いや南井の方が可愛いだろ……とは言わないでおこう。普通に恥ずいし、また噛んでしまいそうだし、うん。


「んん……仕方ないだろ突然だったんだから。さっき通り過ぎたときに少し、ここが印象に残ってたんだ」


 印象といっても、あんまり良い意味じゃなかった。遊具が少ないなとか、子どもいないなとか、せっかくサッカーや野球が出来るくらい広いのになとか、庇付きのウッドベンチなんて珍しいのになんで使わないんだとか、時期のせいで木々の緑が寂しいなとか……マイナスなことばかり。

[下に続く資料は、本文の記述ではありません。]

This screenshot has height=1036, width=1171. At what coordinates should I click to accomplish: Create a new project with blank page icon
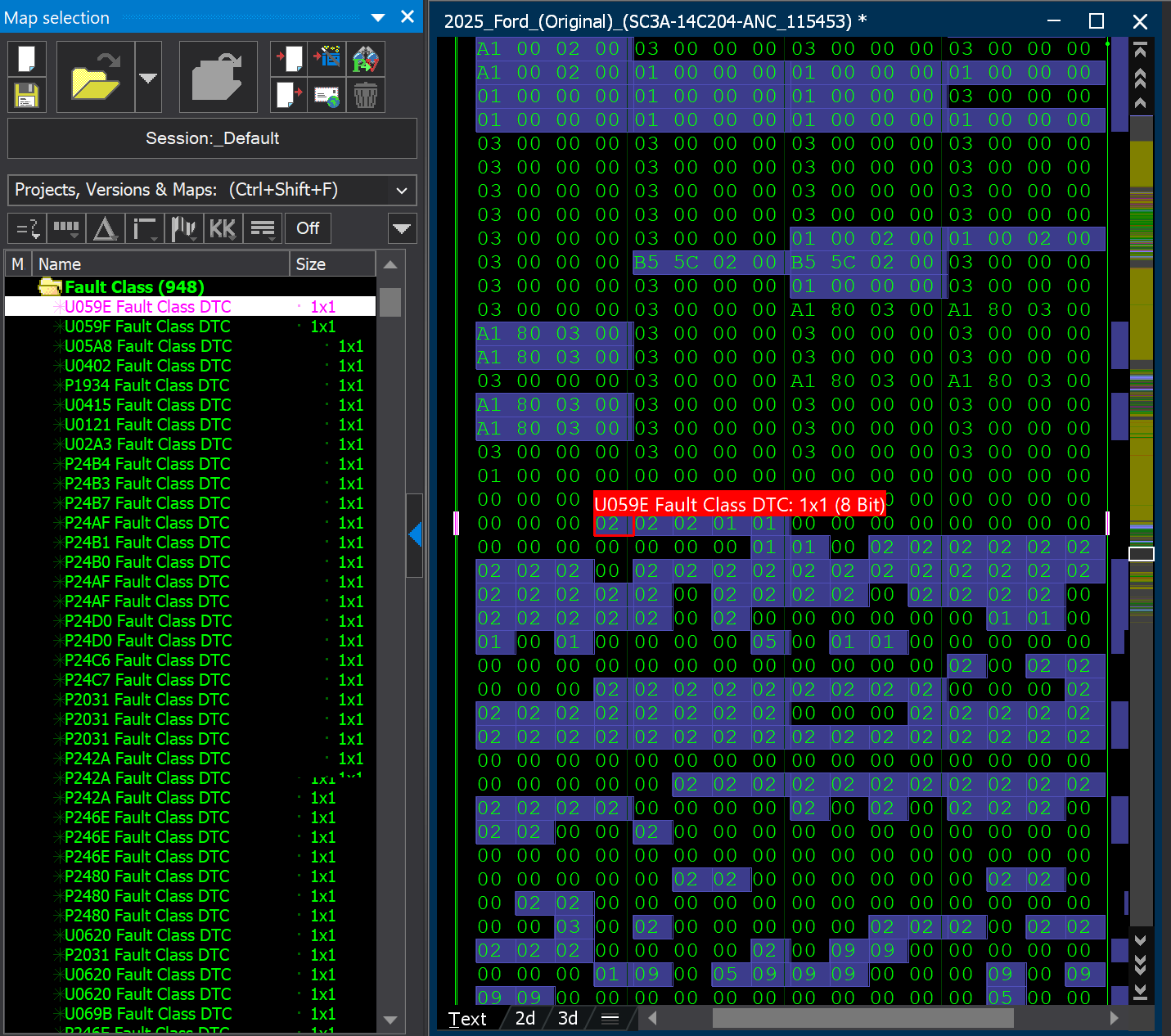pyautogui.click(x=27, y=58)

「……なんだ。真城の思い出の場所とかじゃないんだね?」

「移り住んだ先で、そんなノスタルジックな場所無いって。というか子どもの頃も、公園で遊ぶほどアクティブじゃなかったしな」

「へぇー……って、あれ? でも真城ってゲームとか好きでしょ? ほら、あのベンチみたいなところに集まってしなかったの?」


 ……どう、だったかな?

 あんまり記憶はない。誰かの家なら薄っすら思い浮かんでくるけど。


「えっと。小学生の頃はポータブル……携帯出来るゲームより、家庭用……テレビに繋いでやる方がメインだったから。というか俺たちの年代だと、携帯ゲームって一人プレイしかしないイメージだったわ」

「そうだっけ?」

「通信するにも、ケーブルが必要だったんだよ。あれ持ってるヤツ少ないし、あってもすぐ無くなっちまうんだよな……。それが今は、スマホ一つで世界中のプレイヤーと遊べるんだから、ほんと良い時代になったもんだ」


ケーブル通信からローカル通信になって、今ではグローバル通信。最近は昔ほど熱心にプレイしなくなったが、ゲームのスペックアップと比例して、俺も成長したんだなって感じたものだ。それくらい、すぐそばにある存在だった。


「……なんか達観してるね」

「ゲームで達観してもしょーがないんだけどな」

「ちょっと、真城が大人っぽいこと言ってた」

「ゲームで大人っぽいこと言ってもしょーがないんだけどなっ」

「ふふ、二回目は口調強めっ」

「……言い返しが思い付かなかったんだ。それより、休みたいんだろ?」

「ああそうだ。そうだったね」

「じゃあ……せっかく話題にも出てたし、あのベンチに行くか」

「うん」


 なんて事のない掛け合いだった。

 でも俺が喋れば南井が返してくれる……いいな、この時間。


 そんなよこしまなことを考えながら、俺と南井はゆっくりと公園のベンチに腰掛ける。


 お互いに園内を眺められるような方角を向く。

 こうして隣り合わせに座るのは……なんか懐かしい。

 大抵南井は、俺の後ろや真横に居ることが多かった。

 それは仲が良かったから……じゃなくて、出席番号順とか、身長順とか、順番で決まることだと、南井と近しい並びになるからってだけだ。学校集会だと隣同士で、テストを受けるときは真後ろだったかな。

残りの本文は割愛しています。